TODOS OS PATINHOS...

A água não servia para beber, quando eu era adolescente. Traziam-na do rio em barris, despejados  a seguir num reservatório. Havia um homem que dava à bomba para a água subir até a um tanque e dali ser canalizada para toda a casa. Para a beber, isso não era suficiente. Era preciso deitar a água em sangas ( havia 3 lá em casa, num anexo), onde era filtrada para recipientes em barro e de onde saía fresquinha. Dos recipientes, era transportada para a cozinha, onde era fervida em grandes panelas, e, depois de arrefecer, era deitada no filtro, e só depois podia ser bebida.
O anexo era muito fresco, e a minha mãe gostava de guardar ali os repolhos que lhe eram fornecidos. Acontece que eu nunca gostei de repolho, uma das minhas muitas manias.
A minha Mãe tinha criação de patos na horta junto do rio. Quando nasciam patinhos, eram levados  para o jardim da nossa casa, no alto de um morro, e andavam por ali até serem suficientemente grandinhos para se governarem junto do resto dos patos.

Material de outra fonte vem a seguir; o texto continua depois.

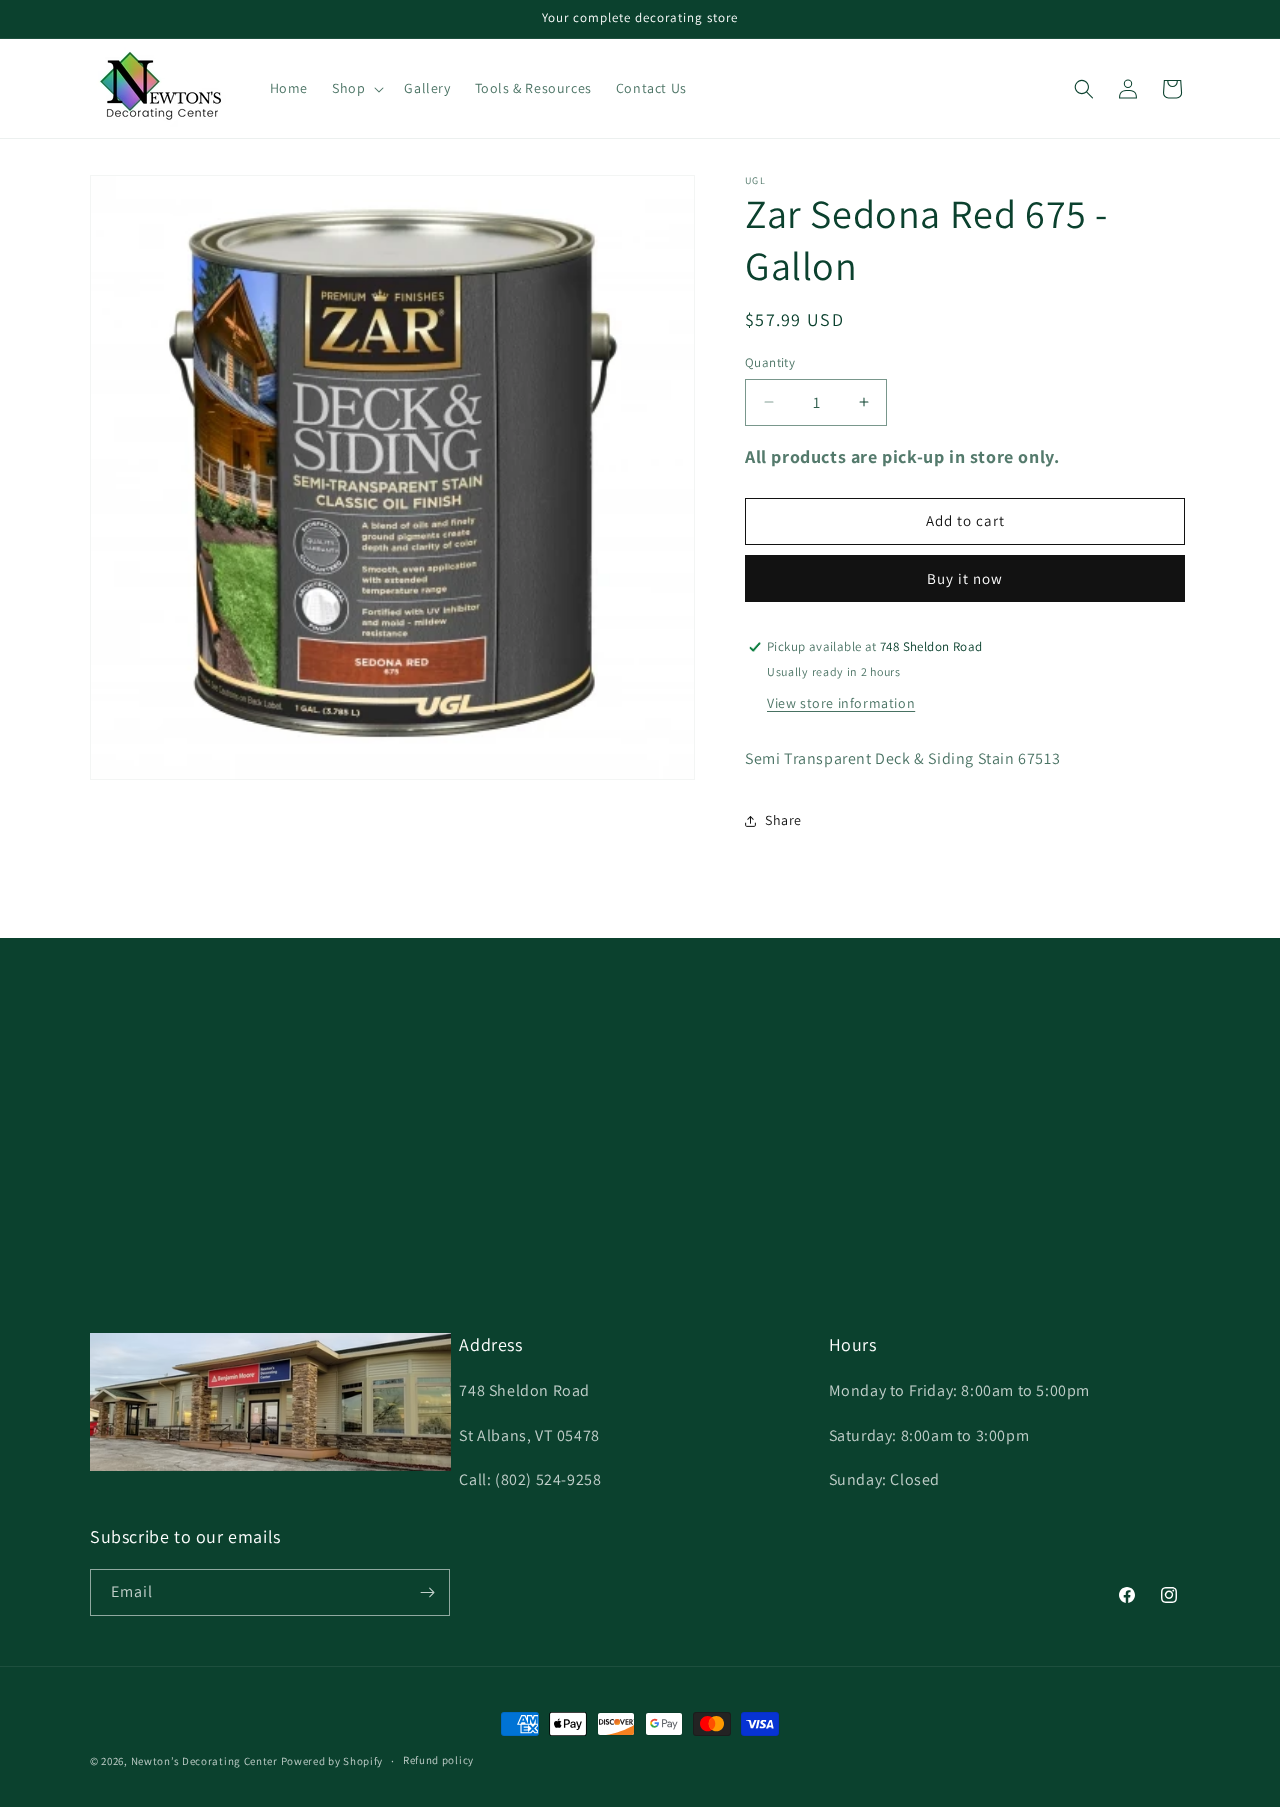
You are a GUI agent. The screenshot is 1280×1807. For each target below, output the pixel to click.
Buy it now (965, 578)
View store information (841, 703)
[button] (356, 88)
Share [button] (783, 820)
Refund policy (438, 1760)
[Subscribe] (427, 1592)
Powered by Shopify (332, 1761)
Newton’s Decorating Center (204, 1761)
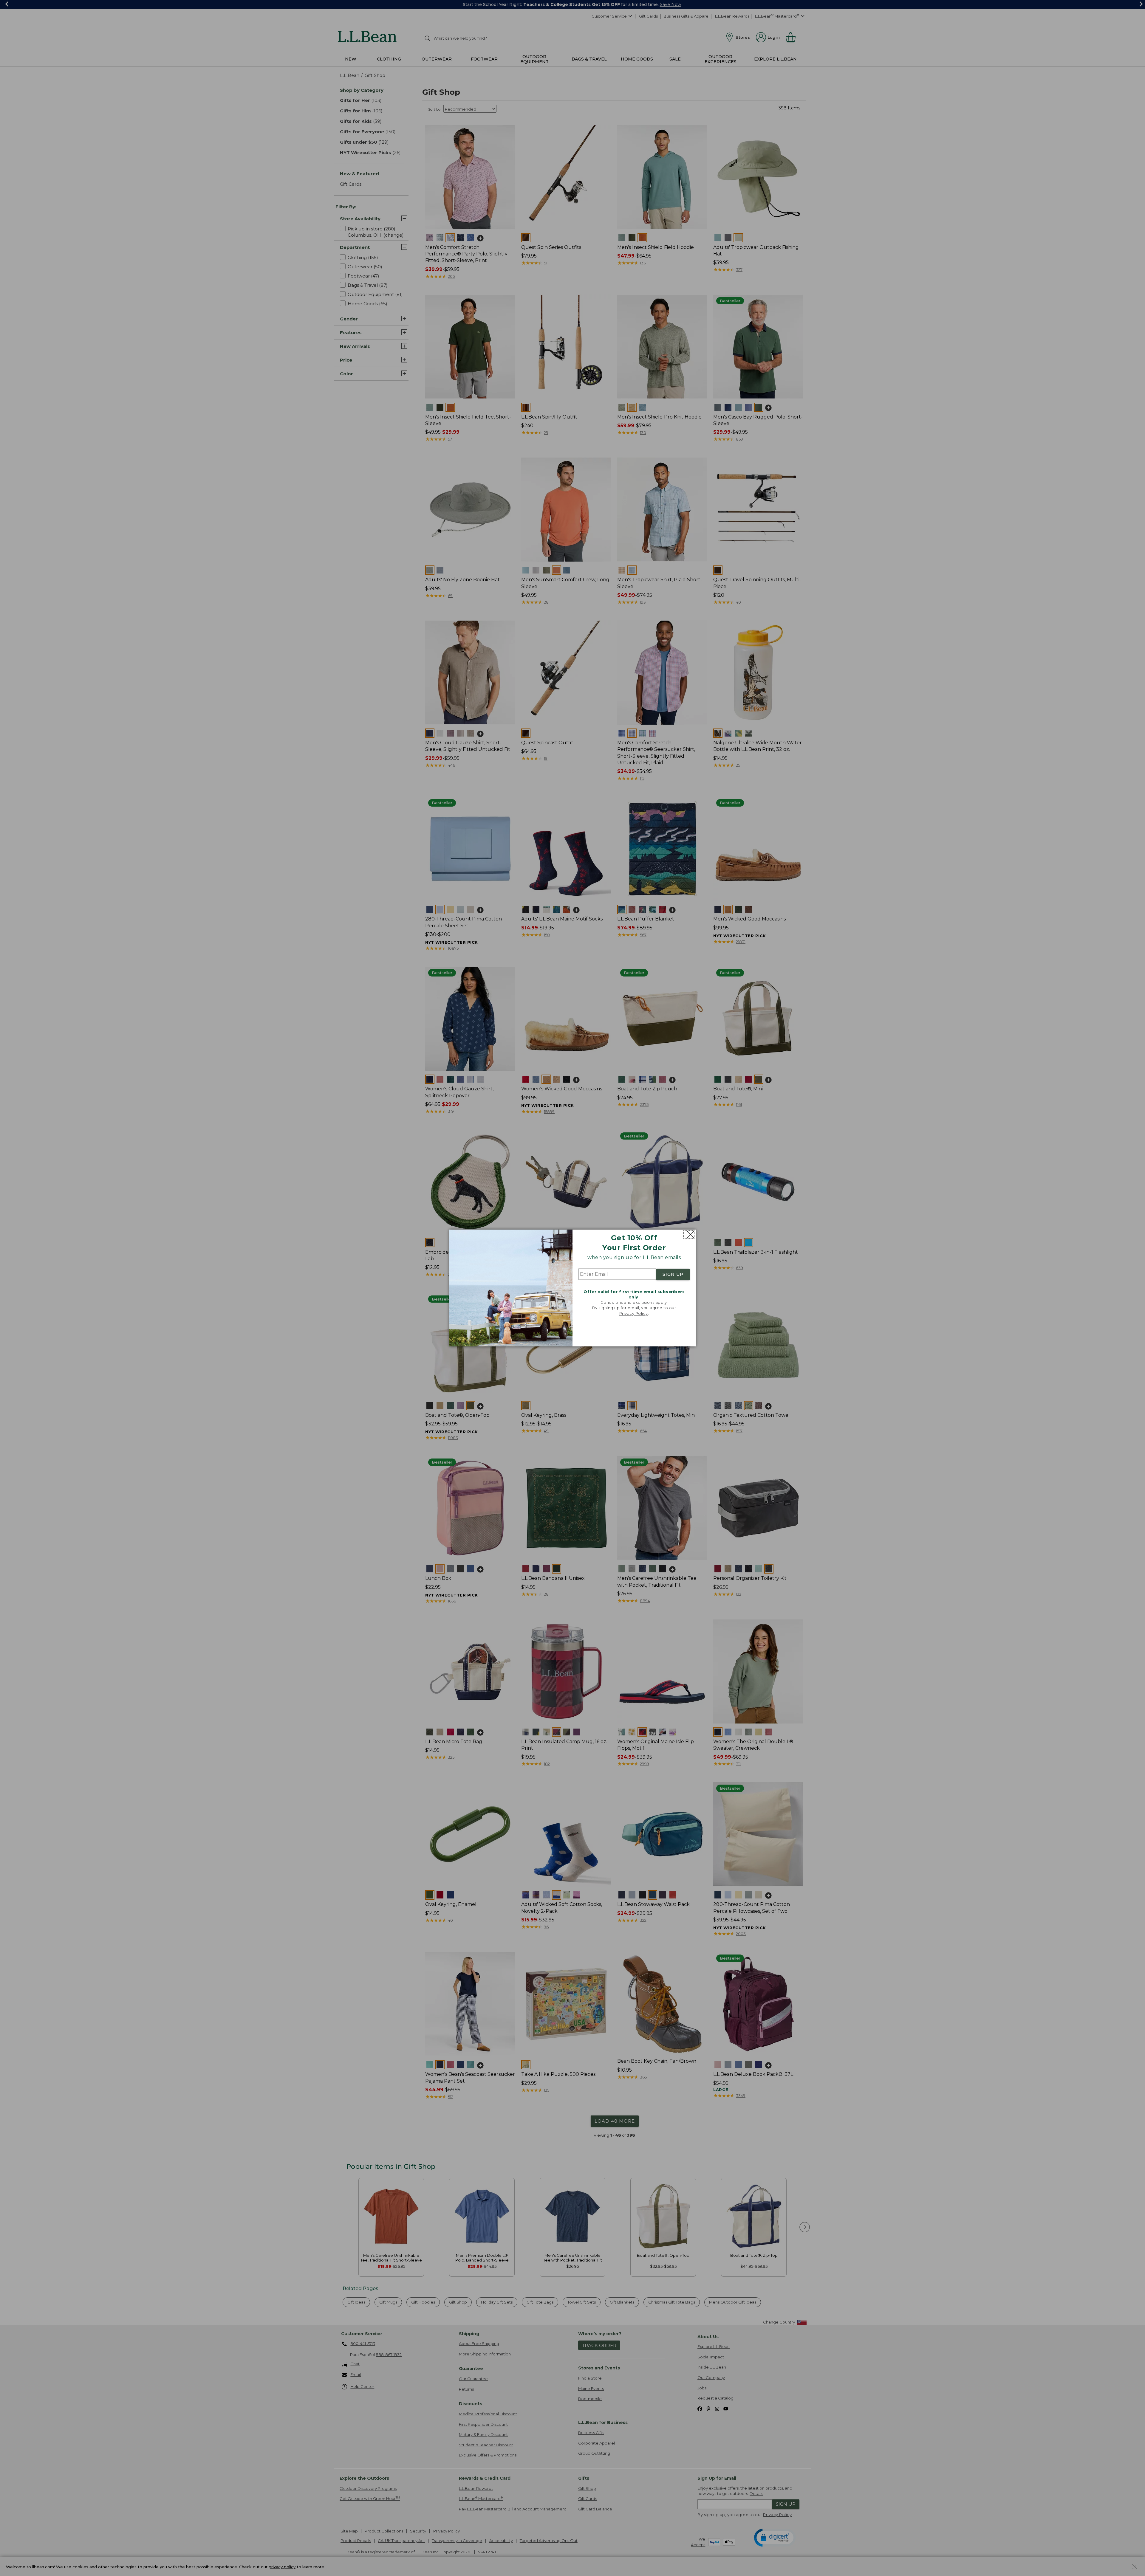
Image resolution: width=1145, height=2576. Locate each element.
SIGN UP (673, 1274)
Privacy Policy (633, 1313)
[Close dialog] (689, 1234)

Eu gostava de andar no meio deles, tão amarelinhos, e ajudava a dar-lhes de comer. Até que tive uma ideia brilhante: comecei a tirar folhas dos repolhos e a fornecê-las aos patinhos, que as comiam num instante, não deixando qualquer prova do meu delito.
Mas a minha Mãe começou a estranhar a velocidade a que desapareciam os repolhos, e, passado algum tempo,  acabou por descobrir a minha artimanha. Os patinhos andavam bem gordinhos atrás de mim, à espera de mais repolho, mas a festa terminou  e eu fui obrigada a comer o repolho, sempre que era servido...

(As sangas eram feitas de um material poroso, de forma triangular, encaixadas numa armação de madeira. Por baixo do bico ficavam as bilhas em barro, para onde a água pingava. Tudo tinha de se manter bem limpo, pois desses cuidados dependia a nossa saúde.)